* Begin RECORDS SHOWN *
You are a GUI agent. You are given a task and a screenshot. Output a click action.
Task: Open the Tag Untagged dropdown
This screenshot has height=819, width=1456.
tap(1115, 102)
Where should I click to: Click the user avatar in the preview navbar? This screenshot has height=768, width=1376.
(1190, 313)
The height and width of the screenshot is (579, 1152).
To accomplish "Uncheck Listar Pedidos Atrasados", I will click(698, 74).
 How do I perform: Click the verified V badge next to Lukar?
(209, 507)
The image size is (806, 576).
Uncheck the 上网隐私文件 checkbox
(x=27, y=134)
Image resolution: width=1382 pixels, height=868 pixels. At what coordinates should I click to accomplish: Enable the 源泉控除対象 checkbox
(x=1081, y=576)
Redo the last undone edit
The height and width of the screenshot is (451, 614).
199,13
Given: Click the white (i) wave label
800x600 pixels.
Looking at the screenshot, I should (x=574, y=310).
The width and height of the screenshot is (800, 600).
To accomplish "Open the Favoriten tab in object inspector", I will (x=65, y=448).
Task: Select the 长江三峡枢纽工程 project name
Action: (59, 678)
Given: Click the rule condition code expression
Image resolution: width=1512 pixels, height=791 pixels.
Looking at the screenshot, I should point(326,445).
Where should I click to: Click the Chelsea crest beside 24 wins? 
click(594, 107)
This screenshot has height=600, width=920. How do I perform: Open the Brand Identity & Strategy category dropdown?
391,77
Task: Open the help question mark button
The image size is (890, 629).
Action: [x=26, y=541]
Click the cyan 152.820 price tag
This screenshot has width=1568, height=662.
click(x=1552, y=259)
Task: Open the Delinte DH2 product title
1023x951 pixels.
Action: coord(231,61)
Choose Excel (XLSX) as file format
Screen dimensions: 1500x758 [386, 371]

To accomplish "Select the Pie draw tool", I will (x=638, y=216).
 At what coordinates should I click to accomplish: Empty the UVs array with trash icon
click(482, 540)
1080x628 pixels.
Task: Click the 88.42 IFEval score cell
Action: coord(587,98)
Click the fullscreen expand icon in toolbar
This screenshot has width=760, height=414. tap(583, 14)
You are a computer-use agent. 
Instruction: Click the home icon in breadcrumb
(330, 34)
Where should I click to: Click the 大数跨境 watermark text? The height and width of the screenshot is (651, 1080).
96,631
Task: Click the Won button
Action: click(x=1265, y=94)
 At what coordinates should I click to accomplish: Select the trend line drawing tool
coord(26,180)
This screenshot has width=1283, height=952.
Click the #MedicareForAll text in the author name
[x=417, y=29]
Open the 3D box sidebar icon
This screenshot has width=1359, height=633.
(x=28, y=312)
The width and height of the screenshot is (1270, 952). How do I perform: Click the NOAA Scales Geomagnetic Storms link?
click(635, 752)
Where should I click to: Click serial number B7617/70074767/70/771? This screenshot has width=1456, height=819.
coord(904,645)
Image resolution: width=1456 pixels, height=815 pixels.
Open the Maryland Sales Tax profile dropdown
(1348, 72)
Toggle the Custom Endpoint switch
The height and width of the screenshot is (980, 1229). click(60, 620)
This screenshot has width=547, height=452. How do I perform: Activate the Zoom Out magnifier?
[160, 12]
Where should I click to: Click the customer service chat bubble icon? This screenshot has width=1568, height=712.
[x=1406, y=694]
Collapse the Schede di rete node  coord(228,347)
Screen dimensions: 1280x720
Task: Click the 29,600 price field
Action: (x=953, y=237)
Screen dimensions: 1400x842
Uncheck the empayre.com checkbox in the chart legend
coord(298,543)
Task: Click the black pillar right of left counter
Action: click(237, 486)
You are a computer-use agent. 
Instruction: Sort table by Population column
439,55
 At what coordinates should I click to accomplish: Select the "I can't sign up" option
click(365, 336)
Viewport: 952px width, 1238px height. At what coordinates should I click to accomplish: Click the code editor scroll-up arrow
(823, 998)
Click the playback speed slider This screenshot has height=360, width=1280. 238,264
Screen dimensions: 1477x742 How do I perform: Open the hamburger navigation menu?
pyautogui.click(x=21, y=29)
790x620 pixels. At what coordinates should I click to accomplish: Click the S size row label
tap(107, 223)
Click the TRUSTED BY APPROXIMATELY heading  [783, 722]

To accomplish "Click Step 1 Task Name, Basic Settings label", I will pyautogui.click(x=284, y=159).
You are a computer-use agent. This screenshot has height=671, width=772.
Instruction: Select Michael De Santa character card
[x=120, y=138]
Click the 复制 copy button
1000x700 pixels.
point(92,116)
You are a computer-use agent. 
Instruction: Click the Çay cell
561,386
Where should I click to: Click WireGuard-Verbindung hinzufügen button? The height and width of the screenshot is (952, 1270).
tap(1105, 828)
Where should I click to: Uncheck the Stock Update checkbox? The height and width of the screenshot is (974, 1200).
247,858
* End RECORDS SHOWN *
> THE TASK: Can you output every line of the records above as a Markdown table with the columns Row and Content, numbering each row and leaving out blank lines?

> FINAL RESULT:
| Row | Content |
|---|---|
| 1 | You are a GUI agent. You are given a task and a screenshot. Output a click action. |
| 2 | Task: Open the Tag Untagged dropdown |
| 3 | This screenshot has height=819, width=1456. |
| 4 | tap(1115, 102) |
| 5 | Where should I click to: Click the user avatar in the preview navbar? This screenshot has height=768, width=1376. |
| 6 | (1190, 313) |
| 7 | The height and width of the screenshot is (579, 1152). |
| 8 | To accomplish "Uncheck Listar Pedidos Atrasados", I will click(698, 74). |
| 9 |  How do I perform: Click the verified V badge next to Lukar? |
| 10 | (209, 507) |
| 11 | The image size is (806, 576). |
| 12 | Uncheck the 上网隐私文件 checkbox |
| 13 | (x=27, y=134) |
| 14 | Image resolution: width=1382 pixels, height=868 pixels. At what coordinates should I click to accomplish: Enable the 源泉控除対象 checkbox |
| 15 | (x=1081, y=576) |
| 16 | Redo the last undone edit |
| 17 | The height and width of the screenshot is (451, 614). |
| 18 | 199,13 |
| 19 | Given: Click the white (i) wave label |
| 20 | 800x600 pixels. |
| 21 | Looking at the screenshot, I should (x=574, y=310). |
| 22 | The width and height of the screenshot is (800, 600). |
| 23 | To accomplish "Open the Favoriten tab in object inspector", I will (x=65, y=448). |
| 24 | Task: Select the 长江三峡枢纽工程 project name |
| 25 | Action: (59, 678) |
| 26 | Given: Click the rule condition code expression |
| 27 | Image resolution: width=1512 pixels, height=791 pixels. |
| 28 | Looking at the screenshot, I should point(326,445). |
| 29 | Where should I click to: Click the Chelsea crest beside 24 wins?  |
| 30 | click(594, 107) |
| 31 | This screenshot has height=600, width=920. How do I perform: Open the Brand Identity & Strategy category dropdown? |
| 32 | 391,77 |
| 33 | Task: Open the help question mark button |
| 34 | The image size is (890, 629). |
| 35 | Action: [x=26, y=541] |
| 36 | Click the cyan 152.820 price tag |
| 37 | This screenshot has width=1568, height=662. |
| 38 | click(x=1552, y=259) |
| 39 | Task: Open the Delinte DH2 product title |
| 40 | 1023x951 pixels. |
| 41 | Action: coord(231,61) |
| 42 | Choose Excel (XLSX) as file format |
| 43 | Screen dimensions: 1500x758 [386, 371] |
| 44 | To accomplish "Select the Pie draw tool", I will (x=638, y=216). |
| 45 |  At what coordinates should I click to accomplish: Empty the UVs array with trash icon |
| 46 | click(482, 540) |
| 47 | 1080x628 pixels. |
| 48 | Task: Click the 88.42 IFEval score cell |
| 49 | Action: coord(587,98) |
| 50 | Click the fullscreen expand icon in toolbar |
| 51 | This screenshot has width=760, height=414. tap(583, 14) |
| 52 | You are a computer-use agent.  |
| 53 | Instruction: Click the home icon in breadcrumb |
| 54 | (330, 34) |
| 55 | Where should I click to: Click the 大数跨境 watermark text? The height and width of the screenshot is (651, 1080). |
| 56 | 96,631 |
| 57 | Task: Click the Won button |
| 58 | Action: click(x=1265, y=94) |
| 59 |  At what coordinates should I click to accomplish: Select the trend line drawing tool |
| 60 | coord(26,180) |
| 61 | This screenshot has width=1283, height=952. |
| 62 | Click the #MedicareForAll text in the author name |
| 63 | [x=417, y=29] |
| 64 | Open the 3D box sidebar icon |
| 65 | This screenshot has width=1359, height=633. |
| 66 | (x=28, y=312) |
| 67 | The width and height of the screenshot is (1270, 952). How do I perform: Click the NOAA Scales Geomagnetic Storms link? |
| 68 | click(635, 752) |
| 69 | Where should I click to: Click serial number B7617/70074767/70/771? This screenshot has width=1456, height=819. |
| 70 | coord(904,645) |
| 71 | Image resolution: width=1456 pixels, height=815 pixels. |
| 72 | Open the Maryland Sales Tax profile dropdown |
| 73 | (1348, 72) |
| 74 | Toggle the Custom Endpoint switch |
| 75 | The height and width of the screenshot is (980, 1229). click(60, 620) |
| 76 | This screenshot has width=547, height=452. How do I perform: Activate the Zoom Out magnifier? |
| 77 | [160, 12] |
| 78 | Where should I click to: Click the customer service chat bubble icon? This screenshot has width=1568, height=712. |
| 79 | [x=1406, y=694] |
| 80 | Collapse the Schede di rete node  coord(228,347) |
| 81 | Screen dimensions: 1280x720 |
| 82 | Task: Click the 29,600 price field |
| 83 | Action: (x=953, y=237) |
| 84 | Screen dimensions: 1400x842 |
| 85 | Uncheck the empayre.com checkbox in the chart legend |
| 86 | coord(298,543) |
| 87 | Task: Click the black pillar right of left counter |
| 88 | Action: click(237, 486) |
| 89 | You are a computer-use agent.  |
| 90 | Instruction: Sort table by Population column |
| 91 | 439,55 |
| 92 |  At what coordinates should I click to accomplish: Select the "I can't sign up" option |
| 93 | click(365, 336) |
| 94 | Viewport: 952px width, 1238px height. At what coordinates should I click to accomplish: Click the code editor scroll-up arrow |
| 95 | (823, 998) |
| 96 | Click the playback speed slider This screenshot has height=360, width=1280. 238,264 |
| 97 | Screen dimensions: 1477x742 How do I perform: Open the hamburger navigation menu? |
| 98 | pyautogui.click(x=21, y=29) |
| 99 | 790x620 pixels. At what coordinates should I click to accomplish: Click the S size row label |
| 100 | tap(107, 223) |
| 101 | Click the TRUSTED BY APPROXIMATELY heading  [783, 722] |
| 102 | To accomplish "Click Step 1 Task Name, Basic Settings label", I will pyautogui.click(x=284, y=159). |
| 103 | You are a computer-use agent. This screenshot has height=671, width=772. |
| 104 | Instruction: Select Michael De Santa character card |
| 105 | [x=120, y=138] |
| 106 | Click the 复制 copy button |
| 107 | 1000x700 pixels. |
| 108 | point(92,116) |
| 109 | You are a computer-use agent.  |
| 110 | Instruction: Click the Çay cell |
| 111 | 561,386 |
| 112 | Where should I click to: Click WireGuard-Verbindung hinzufügen button? The height and width of the screenshot is (952, 1270). |
| 113 | tap(1105, 828) |
| 114 | Where should I click to: Uncheck the Stock Update checkbox? The height and width of the screenshot is (974, 1200). |
| 115 | 247,858 |